---------- RECORDS FOR THE TASK ----------
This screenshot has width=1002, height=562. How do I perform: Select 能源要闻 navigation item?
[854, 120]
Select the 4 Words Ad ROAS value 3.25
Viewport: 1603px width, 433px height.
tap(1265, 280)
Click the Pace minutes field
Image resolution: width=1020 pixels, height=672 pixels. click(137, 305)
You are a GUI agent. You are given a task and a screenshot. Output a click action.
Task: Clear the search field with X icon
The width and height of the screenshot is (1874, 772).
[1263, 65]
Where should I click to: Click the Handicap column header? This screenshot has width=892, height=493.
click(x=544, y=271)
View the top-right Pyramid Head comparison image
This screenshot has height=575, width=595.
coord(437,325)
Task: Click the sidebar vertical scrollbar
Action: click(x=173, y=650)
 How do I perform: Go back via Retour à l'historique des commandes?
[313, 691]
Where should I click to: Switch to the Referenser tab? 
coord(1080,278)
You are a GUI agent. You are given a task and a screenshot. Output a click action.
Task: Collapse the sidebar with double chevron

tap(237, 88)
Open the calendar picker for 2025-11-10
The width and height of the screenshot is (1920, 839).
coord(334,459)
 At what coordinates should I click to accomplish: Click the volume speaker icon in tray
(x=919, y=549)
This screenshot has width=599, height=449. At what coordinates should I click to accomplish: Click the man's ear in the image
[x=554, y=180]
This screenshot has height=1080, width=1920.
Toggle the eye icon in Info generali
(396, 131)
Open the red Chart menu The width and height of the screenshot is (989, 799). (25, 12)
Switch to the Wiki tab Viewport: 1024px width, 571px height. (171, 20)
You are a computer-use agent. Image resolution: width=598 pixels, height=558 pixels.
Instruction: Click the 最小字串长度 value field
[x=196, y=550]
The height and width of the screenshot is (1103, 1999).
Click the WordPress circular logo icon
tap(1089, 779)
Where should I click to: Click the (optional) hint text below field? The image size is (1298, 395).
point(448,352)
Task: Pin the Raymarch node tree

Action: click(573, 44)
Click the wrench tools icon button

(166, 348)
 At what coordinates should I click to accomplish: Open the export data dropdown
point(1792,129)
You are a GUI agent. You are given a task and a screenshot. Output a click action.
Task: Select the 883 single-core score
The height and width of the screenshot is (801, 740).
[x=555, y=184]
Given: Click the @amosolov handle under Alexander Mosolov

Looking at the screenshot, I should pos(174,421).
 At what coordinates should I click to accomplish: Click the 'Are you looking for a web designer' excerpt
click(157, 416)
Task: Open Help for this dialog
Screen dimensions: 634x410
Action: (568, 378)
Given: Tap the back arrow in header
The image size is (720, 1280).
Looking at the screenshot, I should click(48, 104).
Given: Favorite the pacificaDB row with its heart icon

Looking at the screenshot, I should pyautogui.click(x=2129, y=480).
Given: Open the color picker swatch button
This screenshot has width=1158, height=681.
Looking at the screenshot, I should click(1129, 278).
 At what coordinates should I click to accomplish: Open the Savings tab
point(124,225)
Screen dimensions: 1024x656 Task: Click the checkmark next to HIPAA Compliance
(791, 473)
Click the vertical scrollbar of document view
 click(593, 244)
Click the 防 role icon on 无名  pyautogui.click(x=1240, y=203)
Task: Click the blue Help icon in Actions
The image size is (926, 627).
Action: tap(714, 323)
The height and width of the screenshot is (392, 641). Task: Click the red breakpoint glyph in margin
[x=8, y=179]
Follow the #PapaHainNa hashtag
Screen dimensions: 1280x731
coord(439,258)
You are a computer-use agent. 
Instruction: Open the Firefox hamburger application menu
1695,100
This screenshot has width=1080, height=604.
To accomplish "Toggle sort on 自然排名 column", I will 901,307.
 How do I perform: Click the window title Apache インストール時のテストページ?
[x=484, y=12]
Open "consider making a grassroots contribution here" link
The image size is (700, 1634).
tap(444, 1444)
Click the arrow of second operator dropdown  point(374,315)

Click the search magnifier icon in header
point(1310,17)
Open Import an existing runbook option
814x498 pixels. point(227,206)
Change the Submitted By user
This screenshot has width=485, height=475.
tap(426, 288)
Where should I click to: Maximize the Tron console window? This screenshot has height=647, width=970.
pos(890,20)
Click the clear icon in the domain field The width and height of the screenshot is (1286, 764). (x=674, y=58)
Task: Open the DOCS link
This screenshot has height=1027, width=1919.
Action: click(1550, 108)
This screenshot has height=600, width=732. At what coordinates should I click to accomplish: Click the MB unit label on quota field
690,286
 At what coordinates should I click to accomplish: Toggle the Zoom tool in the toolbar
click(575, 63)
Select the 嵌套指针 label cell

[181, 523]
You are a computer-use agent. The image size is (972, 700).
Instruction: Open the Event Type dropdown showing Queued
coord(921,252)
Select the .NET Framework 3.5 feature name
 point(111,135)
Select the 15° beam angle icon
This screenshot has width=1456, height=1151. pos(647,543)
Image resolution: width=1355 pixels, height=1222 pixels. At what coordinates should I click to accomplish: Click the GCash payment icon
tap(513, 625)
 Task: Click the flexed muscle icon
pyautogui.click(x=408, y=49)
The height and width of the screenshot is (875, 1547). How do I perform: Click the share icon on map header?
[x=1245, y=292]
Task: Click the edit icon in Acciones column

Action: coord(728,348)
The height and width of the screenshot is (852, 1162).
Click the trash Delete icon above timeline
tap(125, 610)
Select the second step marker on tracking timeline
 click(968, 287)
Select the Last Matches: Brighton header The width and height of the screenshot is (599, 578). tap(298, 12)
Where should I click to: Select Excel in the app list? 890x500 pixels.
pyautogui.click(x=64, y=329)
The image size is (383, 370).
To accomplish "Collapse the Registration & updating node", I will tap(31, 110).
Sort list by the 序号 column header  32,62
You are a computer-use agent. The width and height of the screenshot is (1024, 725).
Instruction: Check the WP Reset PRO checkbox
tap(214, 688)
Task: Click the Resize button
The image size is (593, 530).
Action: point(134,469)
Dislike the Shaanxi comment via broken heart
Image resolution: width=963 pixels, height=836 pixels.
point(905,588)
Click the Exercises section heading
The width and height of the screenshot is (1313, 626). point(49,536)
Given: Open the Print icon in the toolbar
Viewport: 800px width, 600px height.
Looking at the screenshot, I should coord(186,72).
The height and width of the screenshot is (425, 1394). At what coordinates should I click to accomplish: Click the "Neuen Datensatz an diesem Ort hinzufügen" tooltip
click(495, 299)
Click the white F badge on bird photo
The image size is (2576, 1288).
----------
* TASK PROMPT
What is needed is a word-for-word copy of the records.

* WRITTEN RESPONSE
This screenshot has width=1002, height=562. How do I perform: Select 能源要闻 navigation item?
[854, 120]
Select the 4 Words Ad ROAS value 3.25
Viewport: 1603px width, 433px height.
tap(1265, 280)
Click the Pace minutes field
Image resolution: width=1020 pixels, height=672 pixels. click(137, 305)
You are a GUI agent. You are given a task and a screenshot. Output a click action.
Task: Clear the search field with X icon
The width and height of the screenshot is (1874, 772).
[1263, 65]
Where should I click to: Click the Handicap column header? This screenshot has width=892, height=493.
click(x=544, y=271)
View the top-right Pyramid Head comparison image
This screenshot has height=575, width=595.
coord(437,325)
Task: Click the sidebar vertical scrollbar
Action: click(x=173, y=650)
 How do I perform: Go back via Retour à l'historique des commandes?
[313, 691]
Where should I click to: Switch to the Referenser tab? 
coord(1080,278)
You are a GUI agent. You are given a task and a screenshot. Output a click action.
Task: Collapse the sidebar with double chevron

tap(237, 88)
Open the calendar picker for 2025-11-10
The width and height of the screenshot is (1920, 839).
coord(334,459)
 At what coordinates should I click to accomplish: Click the volume speaker icon in tray
(x=919, y=549)
This screenshot has width=599, height=449. At what coordinates should I click to accomplish: Click the man's ear in the image
[x=554, y=180]
This screenshot has height=1080, width=1920.
Toggle the eye icon in Info generali
(396, 131)
Open the red Chart menu The width and height of the screenshot is (989, 799). (25, 12)
Switch to the Wiki tab Viewport: 1024px width, 571px height. (171, 20)
You are a computer-use agent. Image resolution: width=598 pixels, height=558 pixels.
Instruction: Click the 最小字串长度 value field
[x=196, y=550]
The height and width of the screenshot is (1103, 1999).
Click the WordPress circular logo icon
tap(1089, 779)
Where should I click to: Click the (optional) hint text below field? The image size is (1298, 395).
point(448,352)
Task: Pin the Raymarch node tree

Action: click(573, 44)
Click the wrench tools icon button

(166, 348)
 At what coordinates should I click to accomplish: Open the export data dropdown
point(1792,129)
You are a GUI agent. You are given a task and a screenshot. Output a click action.
Task: Select the 883 single-core score
The height and width of the screenshot is (801, 740).
[x=555, y=184]
Given: Click the @amosolov handle under Alexander Mosolov

Looking at the screenshot, I should pos(174,421).
 At what coordinates should I click to accomplish: Click the 'Are you looking for a web designer' excerpt
click(157, 416)
Task: Open Help for this dialog
Screen dimensions: 634x410
Action: (568, 378)
Given: Tap the back arrow in header
The image size is (720, 1280).
Looking at the screenshot, I should click(48, 104).
Given: Favorite the pacificaDB row with its heart icon

Looking at the screenshot, I should pyautogui.click(x=2129, y=480).
Given: Open the color picker swatch button
This screenshot has width=1158, height=681.
Looking at the screenshot, I should click(1129, 278).
 At what coordinates should I click to accomplish: Open the Savings tab
point(124,225)
Screen dimensions: 1024x656 Task: Click the checkmark next to HIPAA Compliance
(791, 473)
Click the vertical scrollbar of document view
 click(593, 244)
Click the 防 role icon on 无名  pyautogui.click(x=1240, y=203)
Task: Click the blue Help icon in Actions
The image size is (926, 627).
Action: tap(714, 323)
The height and width of the screenshot is (392, 641). Task: Click the red breakpoint glyph in margin
[x=8, y=179]
Follow the #PapaHainNa hashtag
Screen dimensions: 1280x731
coord(439,258)
You are a computer-use agent. 
Instruction: Open the Firefox hamburger application menu
1695,100
This screenshot has width=1080, height=604.
To accomplish "Toggle sort on 自然排名 column", I will 901,307.
 How do I perform: Click the window title Apache インストール時のテストページ?
[x=484, y=12]
Open "consider making a grassroots contribution here" link
The image size is (700, 1634).
tap(444, 1444)
Click the arrow of second operator dropdown  point(374,315)

Click the search magnifier icon in header
point(1310,17)
Open Import an existing runbook option
814x498 pixels. point(227,206)
Change the Submitted By user
This screenshot has width=485, height=475.
tap(426, 288)
Where should I click to: Maximize the Tron console window? This screenshot has height=647, width=970.
pos(890,20)
Click the clear icon in the domain field The width and height of the screenshot is (1286, 764). (x=674, y=58)
Task: Open the DOCS link
This screenshot has height=1027, width=1919.
Action: click(1550, 108)
This screenshot has height=600, width=732. At what coordinates should I click to accomplish: Click the MB unit label on quota field
690,286
 At what coordinates should I click to accomplish: Toggle the Zoom tool in the toolbar
click(575, 63)
Select the 嵌套指针 label cell

[181, 523]
You are a computer-use agent. The image size is (972, 700).
Instruction: Open the Event Type dropdown showing Queued
coord(921,252)
Select the .NET Framework 3.5 feature name
 point(111,135)
Select the 15° beam angle icon
This screenshot has width=1456, height=1151. pos(647,543)
Image resolution: width=1355 pixels, height=1222 pixels. At what coordinates should I click to accomplish: Click the GCash payment icon
tap(513, 625)
 Task: Click the flexed muscle icon
pyautogui.click(x=408, y=49)
The height and width of the screenshot is (875, 1547). How do I perform: Click the share icon on map header?
[x=1245, y=292]
Task: Click the edit icon in Acciones column

Action: coord(728,348)
The height and width of the screenshot is (852, 1162).
Click the trash Delete icon above timeline
tap(125, 610)
Select the second step marker on tracking timeline
 click(968, 287)
Select the Last Matches: Brighton header The width and height of the screenshot is (599, 578). tap(298, 12)
Where should I click to: Select Excel in the app list? 890x500 pixels.
pyautogui.click(x=64, y=329)
The image size is (383, 370).
To accomplish "Collapse the Registration & updating node", I will tap(31, 110).
Sort list by the 序号 column header  32,62
You are a computer-use agent. The width and height of the screenshot is (1024, 725).
Instruction: Check the WP Reset PRO checkbox
tap(214, 688)
Task: Click the Resize button
The image size is (593, 530).
Action: point(134,469)
Dislike the Shaanxi comment via broken heart
Image resolution: width=963 pixels, height=836 pixels.
point(905,588)
Click the Exercises section heading
The width and height of the screenshot is (1313, 626). point(49,536)
Given: Open the Print icon in the toolbar
Viewport: 800px width, 600px height.
Looking at the screenshot, I should coord(186,72).
The height and width of the screenshot is (425, 1394). At what coordinates should I click to accomplish: Click the "Neuen Datensatz an diesem Ort hinzufügen" tooltip
click(495, 299)
Click the white F badge on bird photo
The image size is (2576, 1288).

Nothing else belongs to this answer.